"And that brings us to the letter. Judge Wilton tell you about that?"
Webster was lighting a cigarette, with difficulty holding the fire of the old one to the end of the new. The operation seemed to entail hard labour for him.
"In the grey envelope?" he responded, drawing on the cigarette. "Yes. I didn't get it."
He took off his coat. The heat oppressed him. At frequent intervals he passed his handkerchief around the inside of his collar, which was wilting. Now, more than ever, he gave the impression of exaggerated watchfulness, as if he attempted prevision of the detective's questions.
"Nobody got it, so far as I can learn," Hastings said, a note of sternness breaking through the surface of his tone. "It vanished into thin air. That's the most mysterious thing about this mysterious murder."
He, in his turn, began pacing the floor, a short distance to and fro in front of Judge Wilton's chair, his hands behind him, flopping the baggy tail of his coat from side to side.

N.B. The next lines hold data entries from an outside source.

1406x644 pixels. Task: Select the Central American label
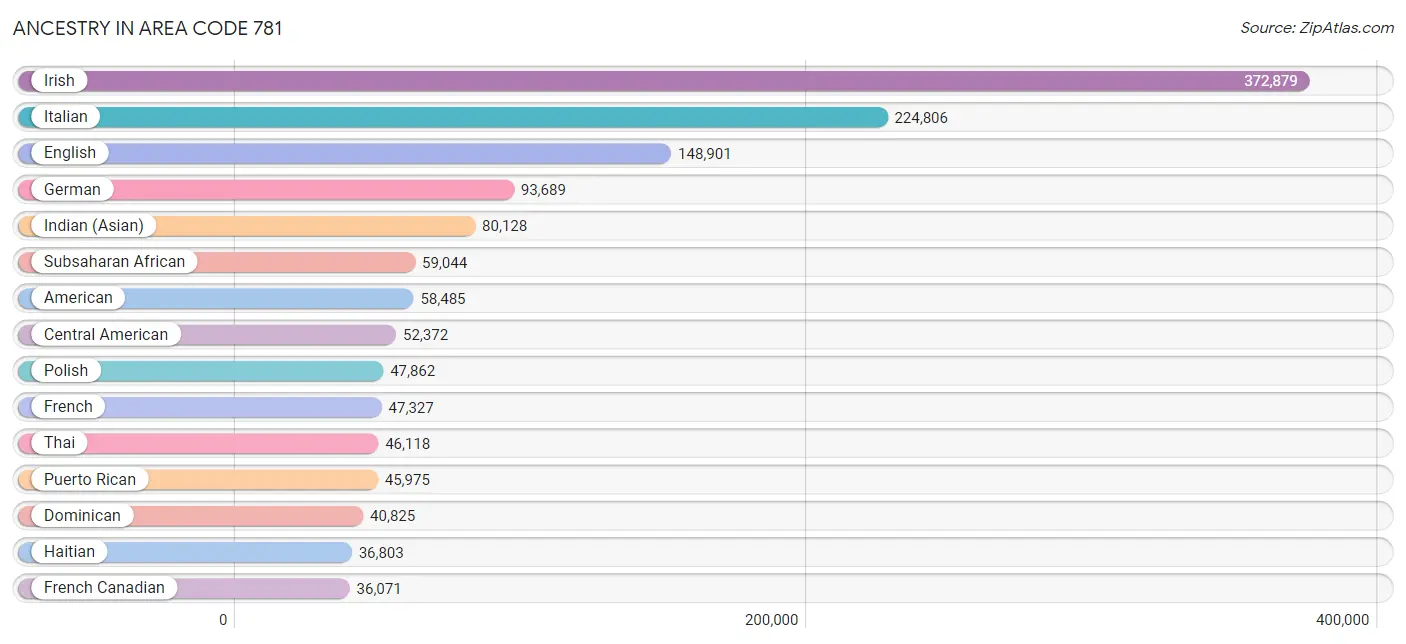point(106,334)
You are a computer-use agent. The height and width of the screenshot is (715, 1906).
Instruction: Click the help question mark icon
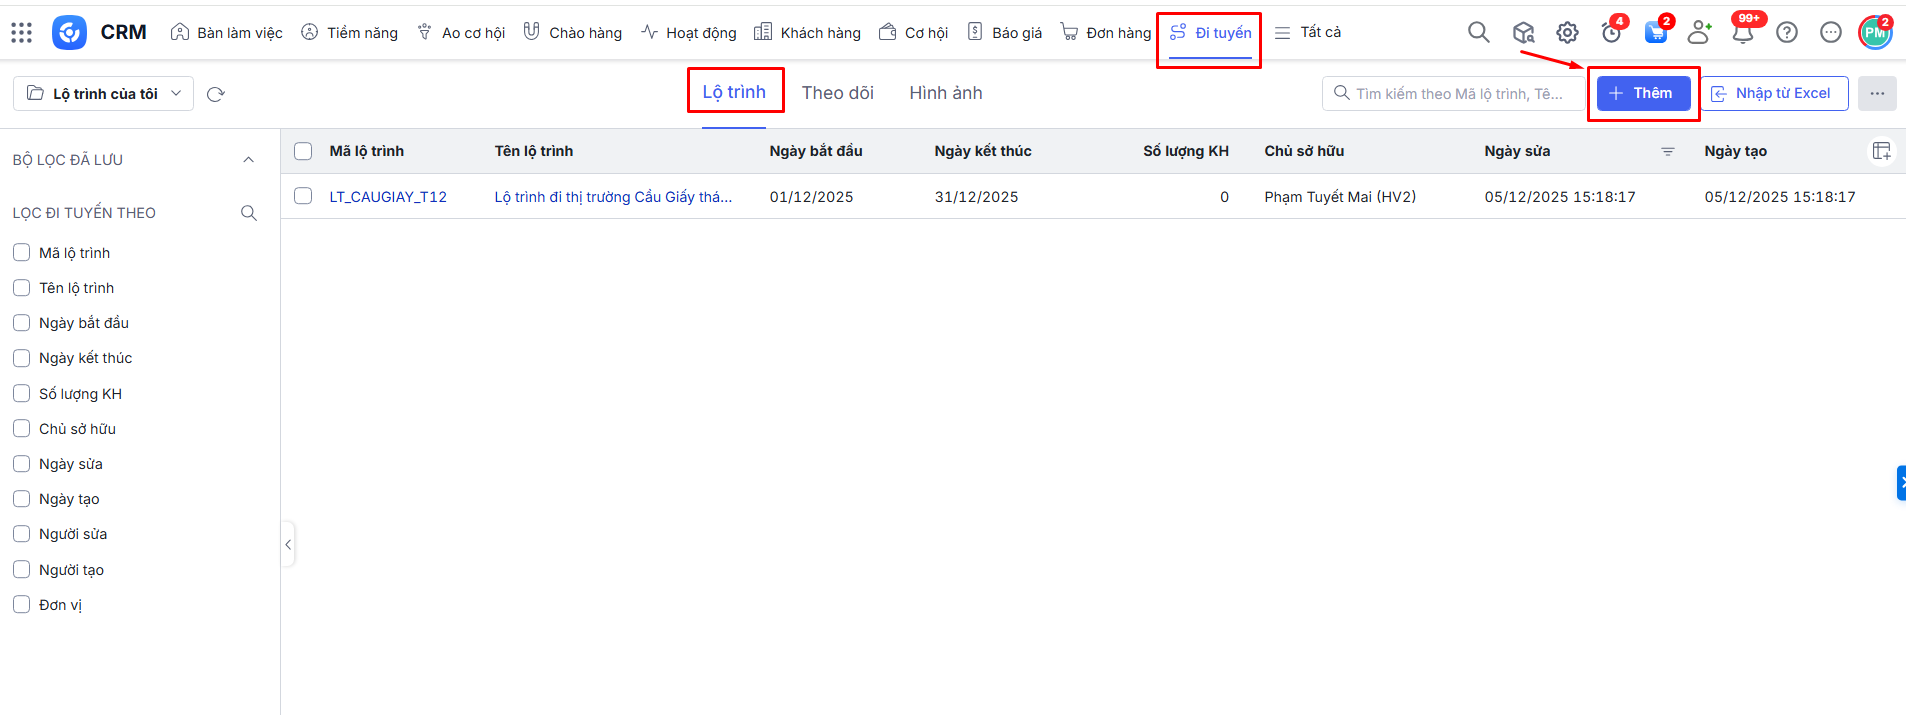[1786, 33]
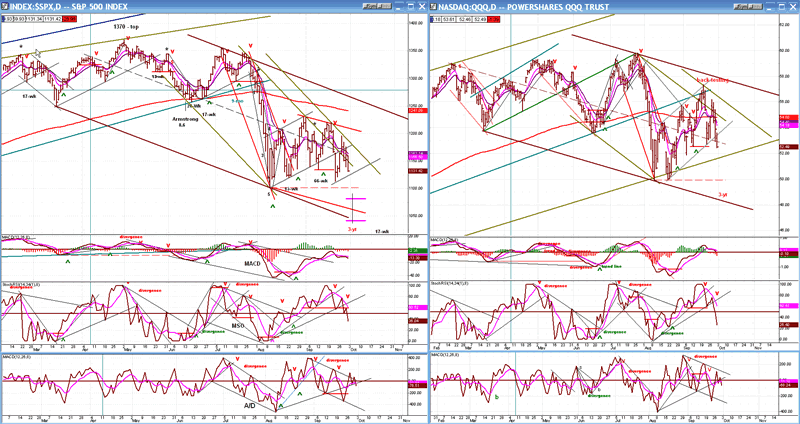Click the red "3-yr" label on QQQ chart

(x=725, y=194)
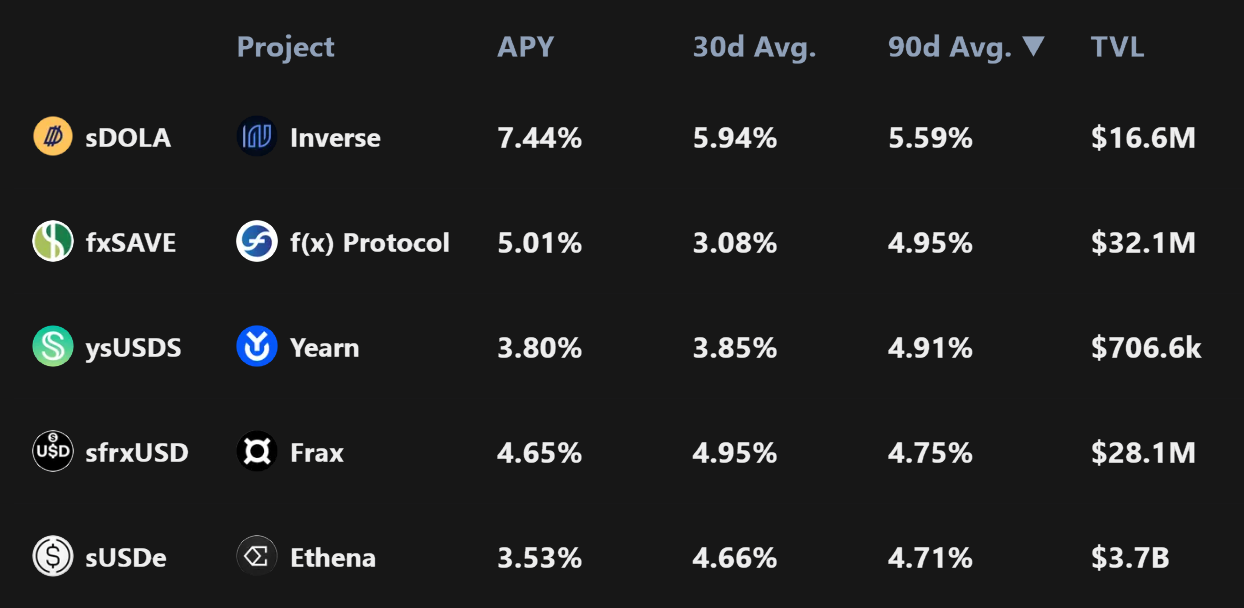The image size is (1244, 608).
Task: Open the Ethena project link
Action: click(x=333, y=558)
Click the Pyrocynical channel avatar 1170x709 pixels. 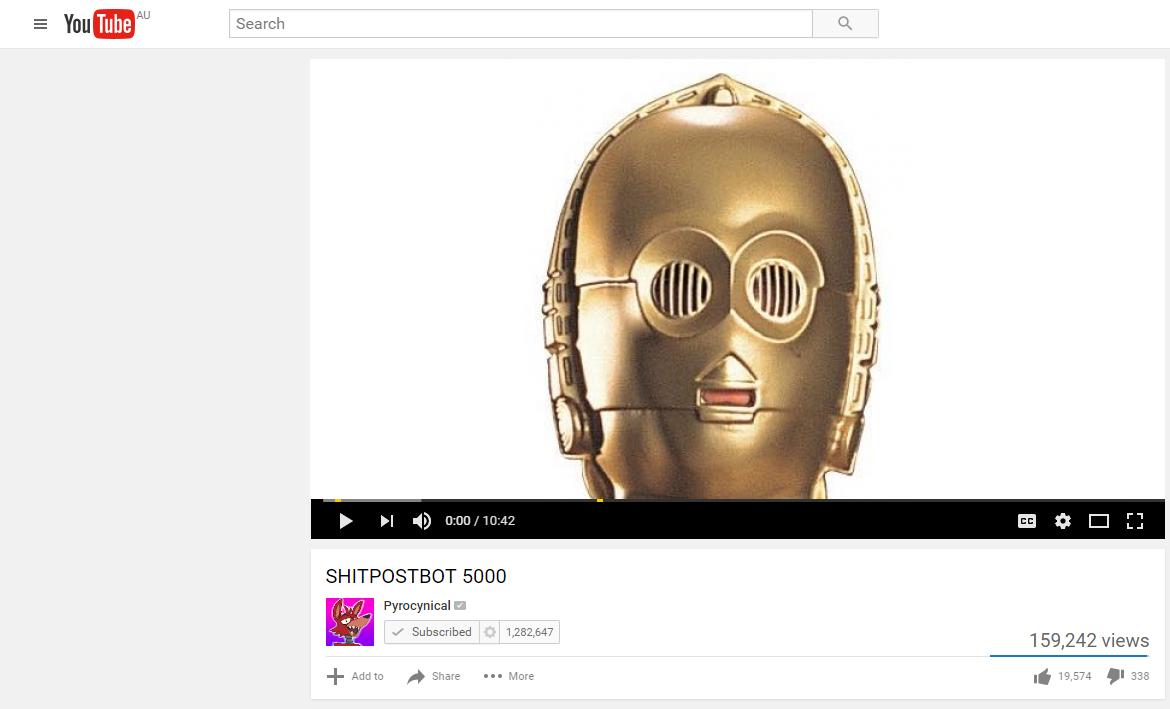(x=350, y=622)
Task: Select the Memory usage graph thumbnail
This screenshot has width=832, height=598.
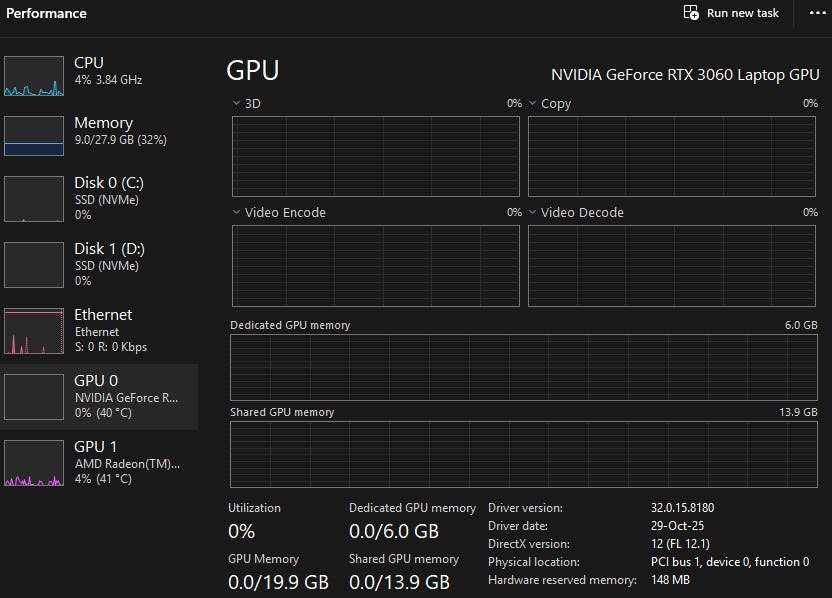Action: (x=34, y=136)
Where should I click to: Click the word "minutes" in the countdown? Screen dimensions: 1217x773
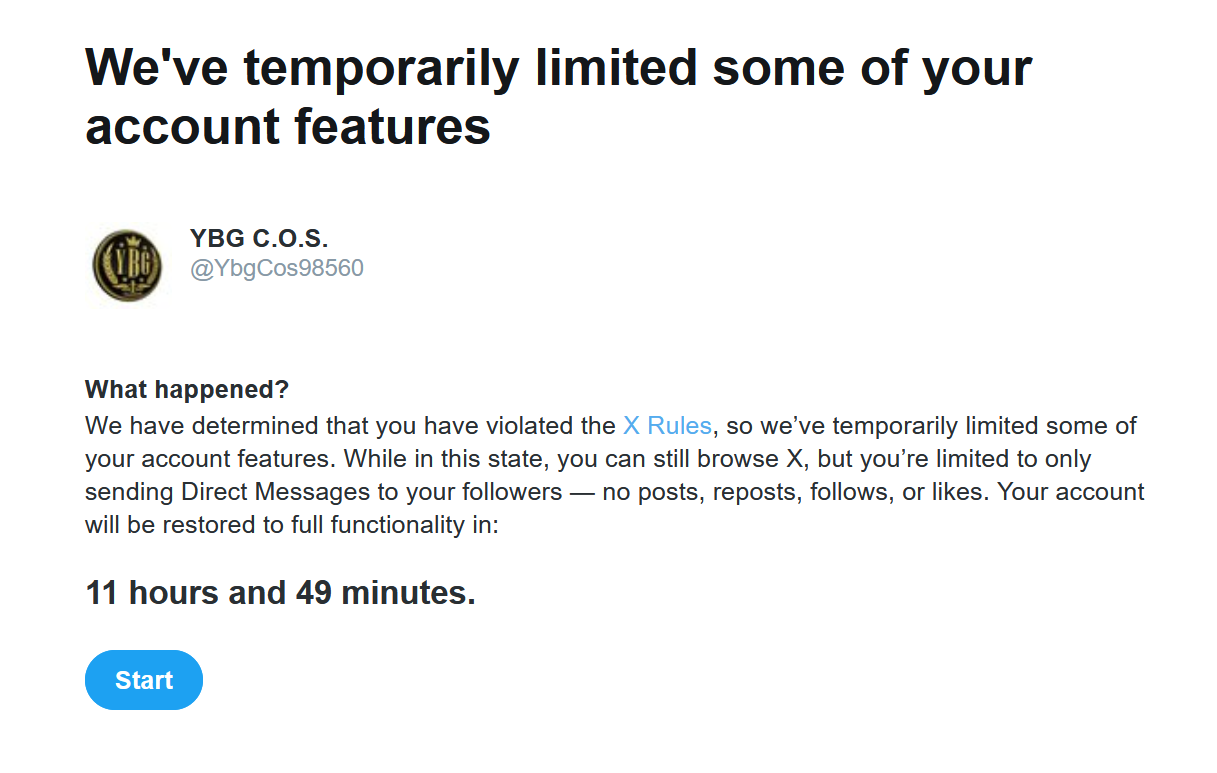tap(404, 593)
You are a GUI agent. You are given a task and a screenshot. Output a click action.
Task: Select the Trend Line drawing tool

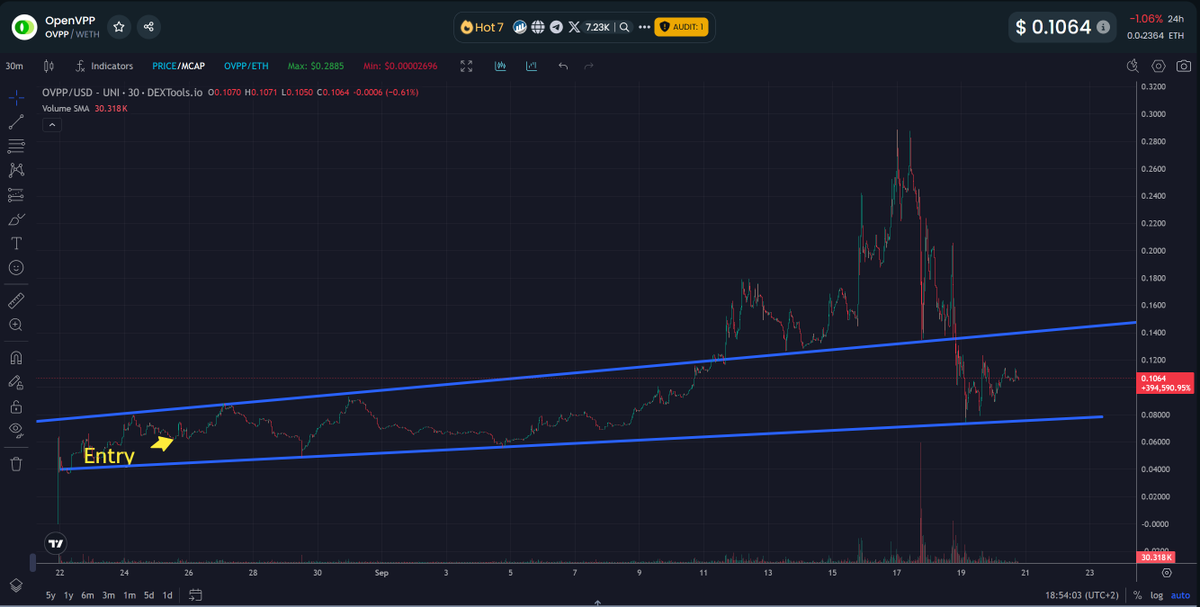[16, 122]
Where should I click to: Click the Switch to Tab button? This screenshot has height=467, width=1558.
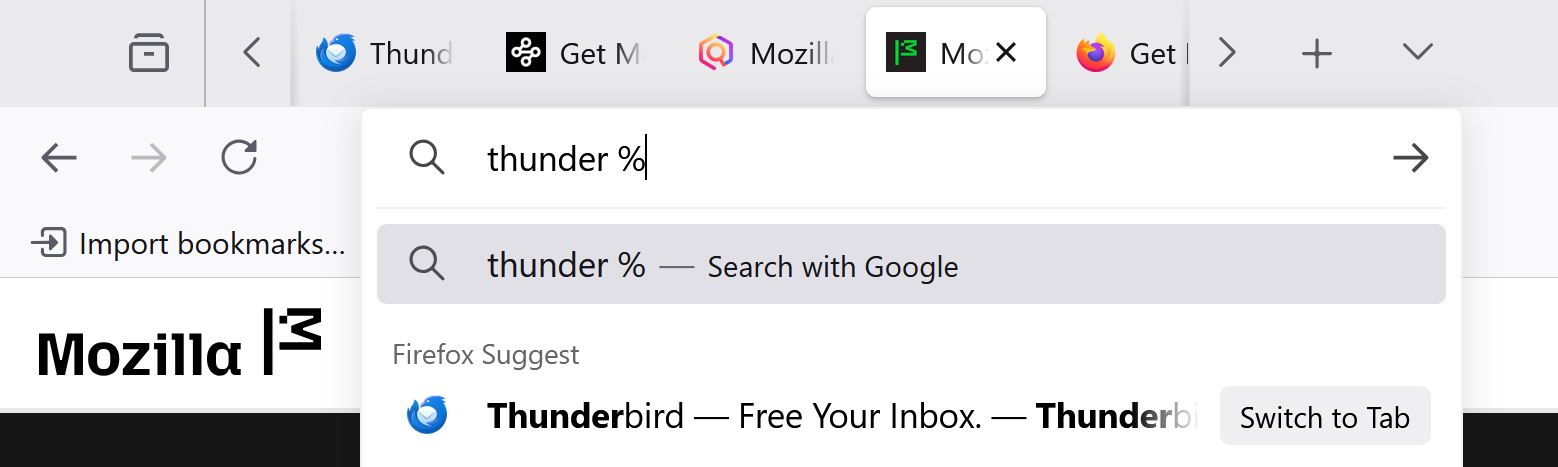tap(1324, 417)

"You doubtless see the gravity of the facts: that letter was mailed to Sloanehurst. Russell has just told me so. She waved it in his face, to taunt him about you, before she dropped it into the mail-box. He swears"—Hastings stopped, at the far end of his pacing, and looked hard at Webster—"it was addressed to you."
Webster, again with his queer, high-pitched laugh, like derision, threw back his head and took two long strides toward the centre of the room. There he stood a moment, hands in his pockets, while he stared at the toe of his right shoe, which he was carefully adjusting to a crack in the flooring.
Judge Wilton made his chair crackle as he moved to look at Webster. It was the weight of the detective's gaze, however, that drew the lawyer's attention; when he looked up, his eyes were half-closed, as if the light had suddenly become painful to them.
"That would be Russell's game, wouldn't it?" he retorted, at last.